Start of Task material
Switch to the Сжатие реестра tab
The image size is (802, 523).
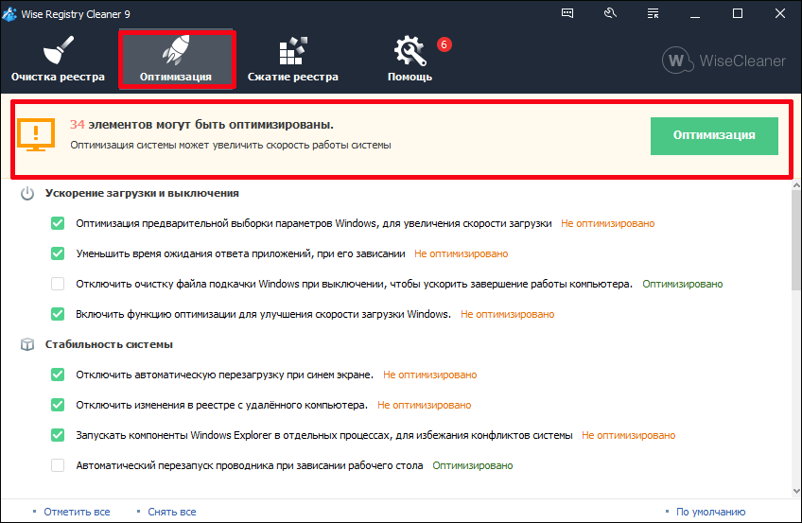(292, 59)

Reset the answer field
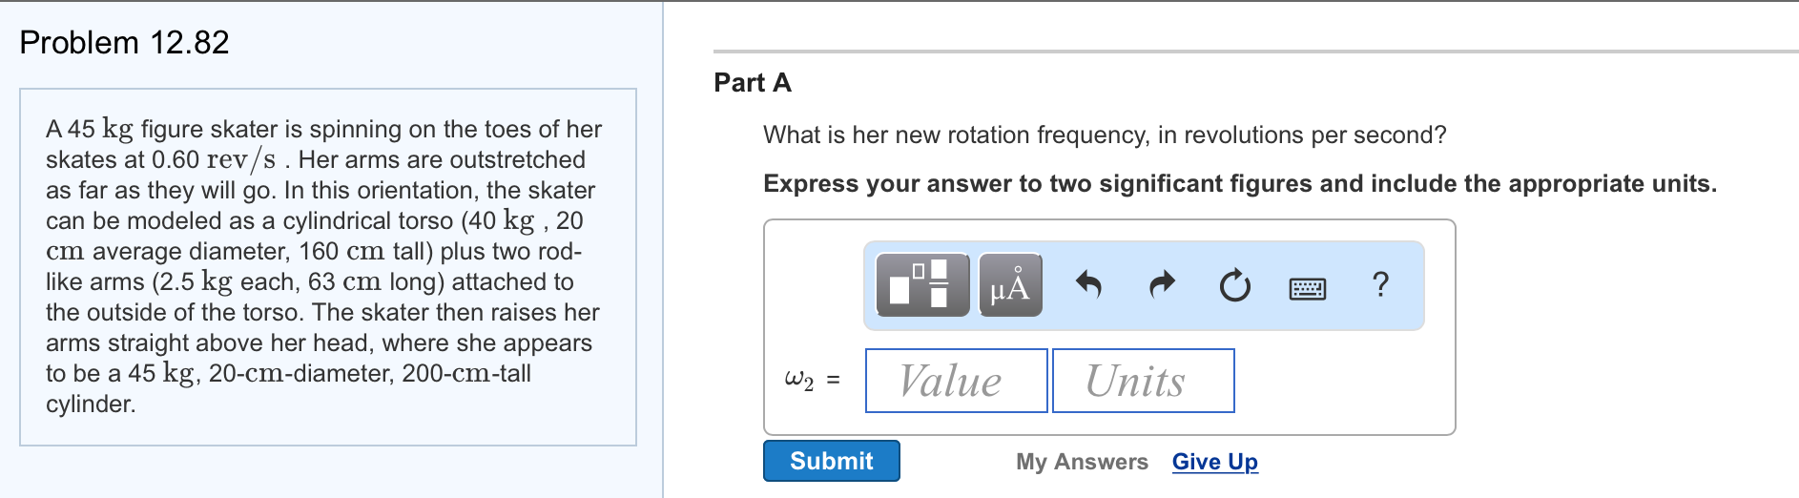pyautogui.click(x=1234, y=284)
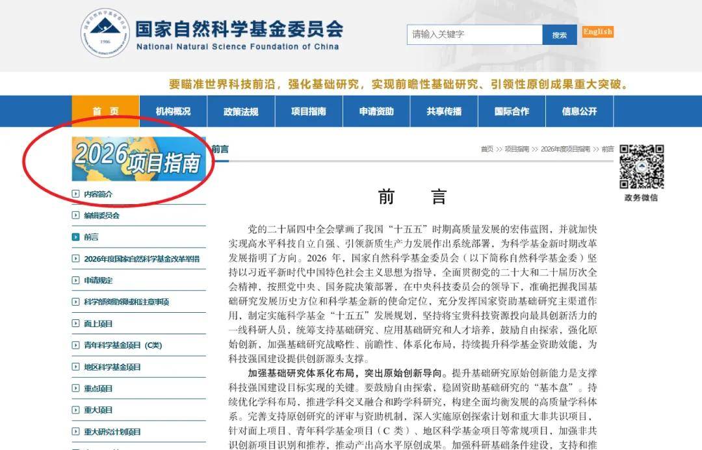Click the arrow icon beside 申请规定
The height and width of the screenshot is (450, 702).
pos(76,280)
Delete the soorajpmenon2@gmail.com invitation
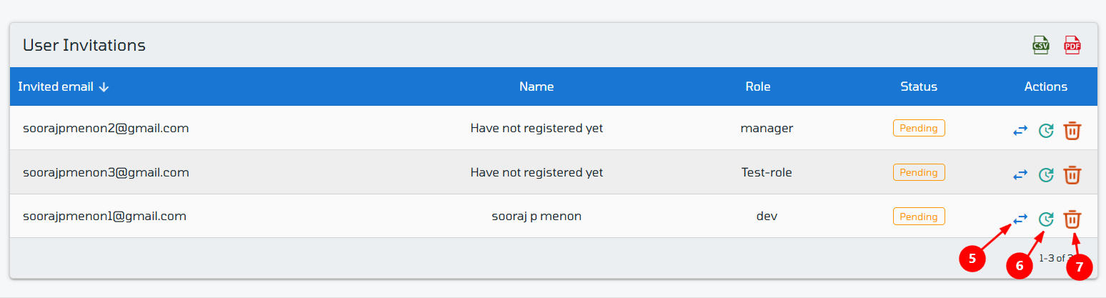This screenshot has height=298, width=1106. (1072, 131)
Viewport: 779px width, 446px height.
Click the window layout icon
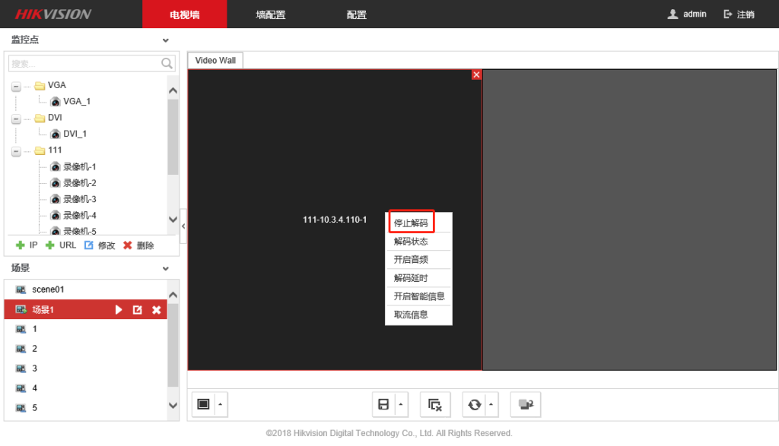(x=203, y=404)
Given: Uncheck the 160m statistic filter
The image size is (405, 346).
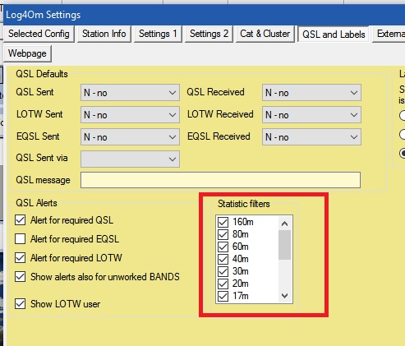Looking at the screenshot, I should tap(223, 222).
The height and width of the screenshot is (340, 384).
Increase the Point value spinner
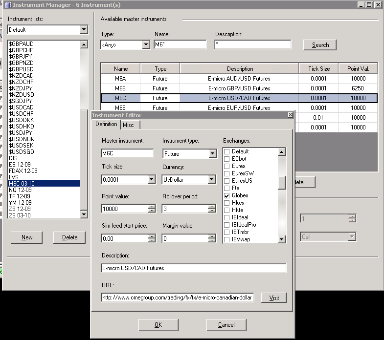pyautogui.click(x=152, y=206)
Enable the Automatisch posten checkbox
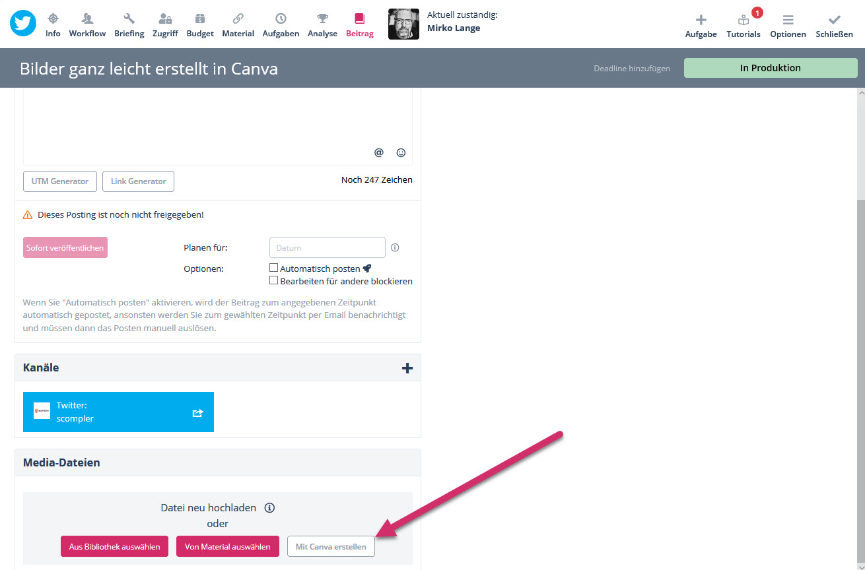865x570 pixels. [273, 268]
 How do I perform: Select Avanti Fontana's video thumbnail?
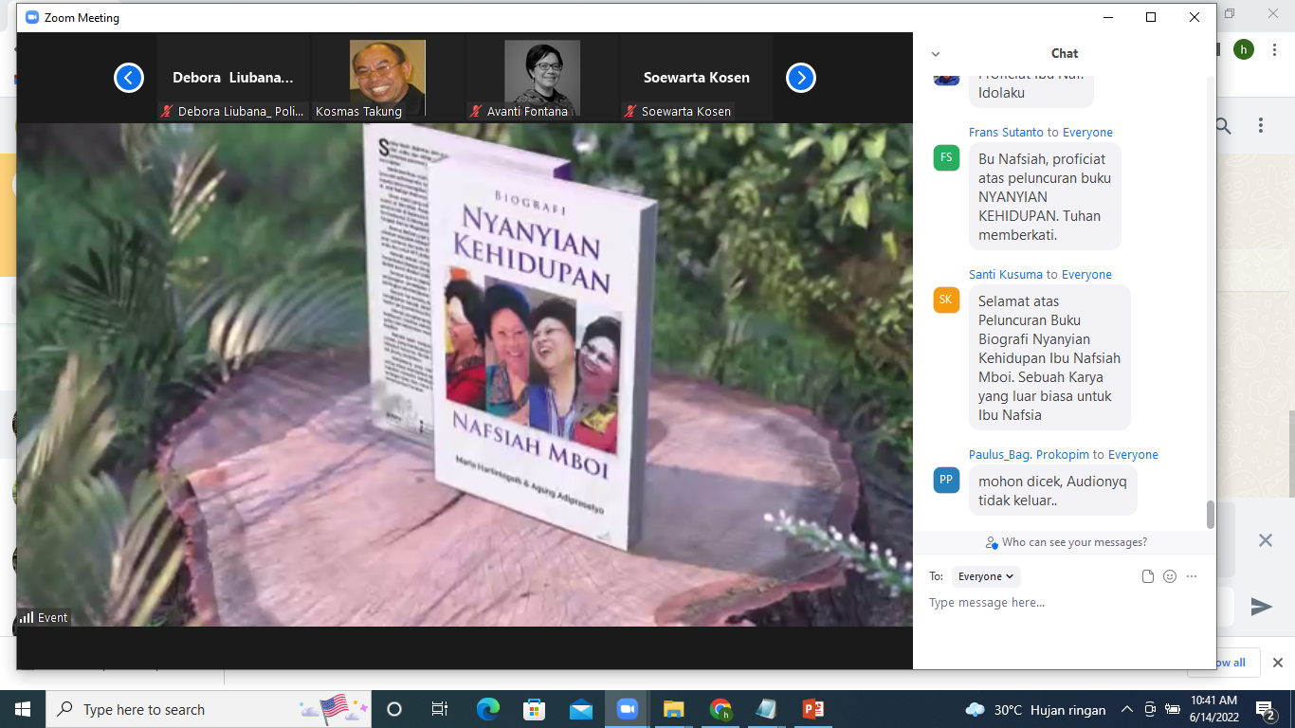(541, 79)
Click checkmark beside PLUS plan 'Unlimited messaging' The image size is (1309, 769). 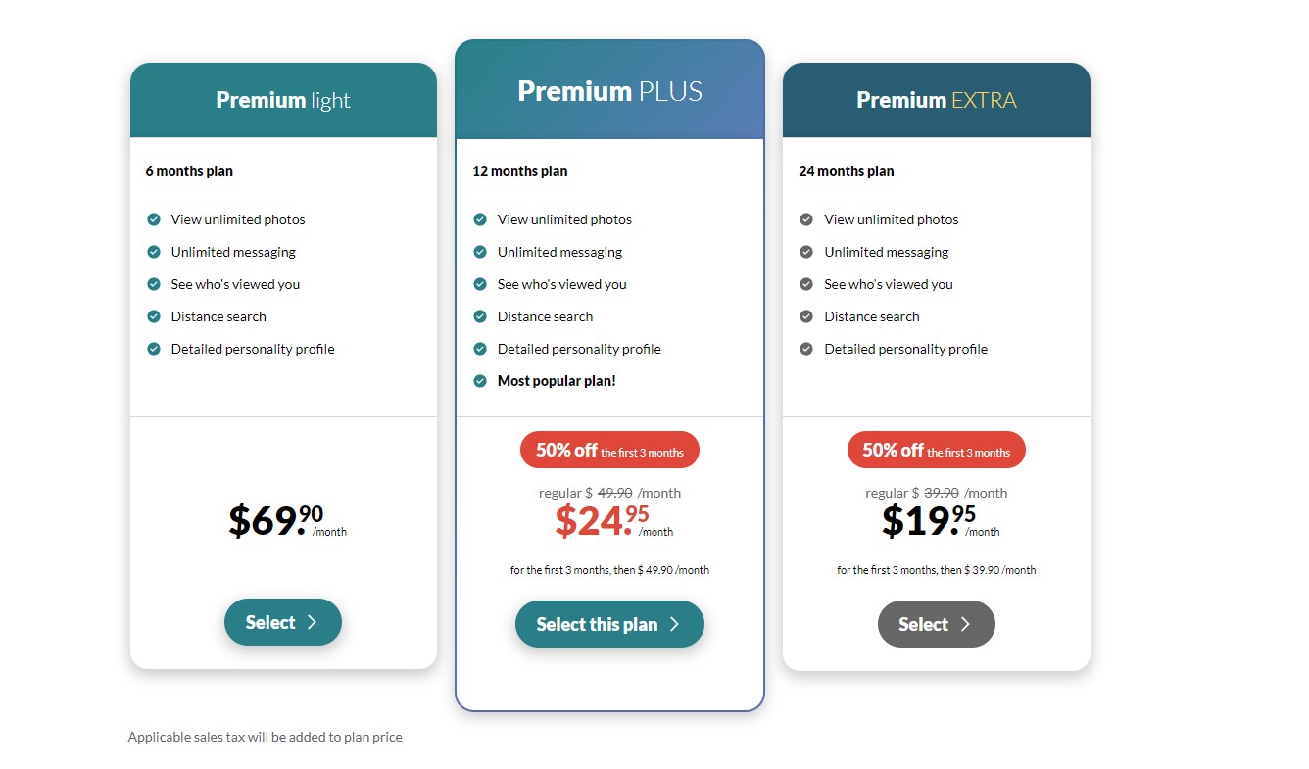(x=480, y=252)
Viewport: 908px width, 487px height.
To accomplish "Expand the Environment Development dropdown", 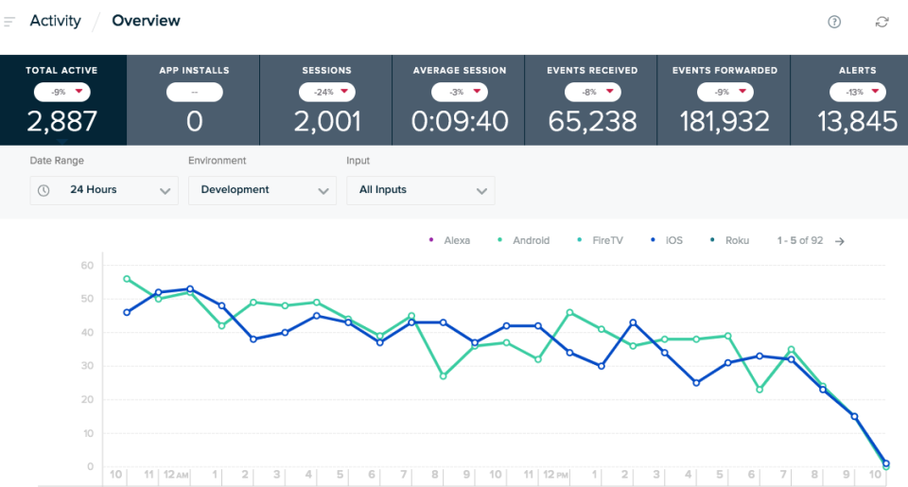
End of Task material
When pictures appear in the records above, leave them out and reproduce exactly each line from the first through the line containing "Given: Uncheck the 160m statistic filter", both included.

Switch to the Сжатие реестра tab
The image size is (802, 523).
(292, 59)

Reset the answer field
pyautogui.click(x=1234, y=284)
Click the arrow icon beside 申请规定
The height and width of the screenshot is (450, 702).
pos(76,280)
Delete the soorajpmenon2@gmail.com invitation
This screenshot has height=298, width=1106. (1072, 131)
Viewport: 779px width, 446px height.
Click the window layout icon
(x=203, y=404)
Given: Uncheck the 160m statistic filter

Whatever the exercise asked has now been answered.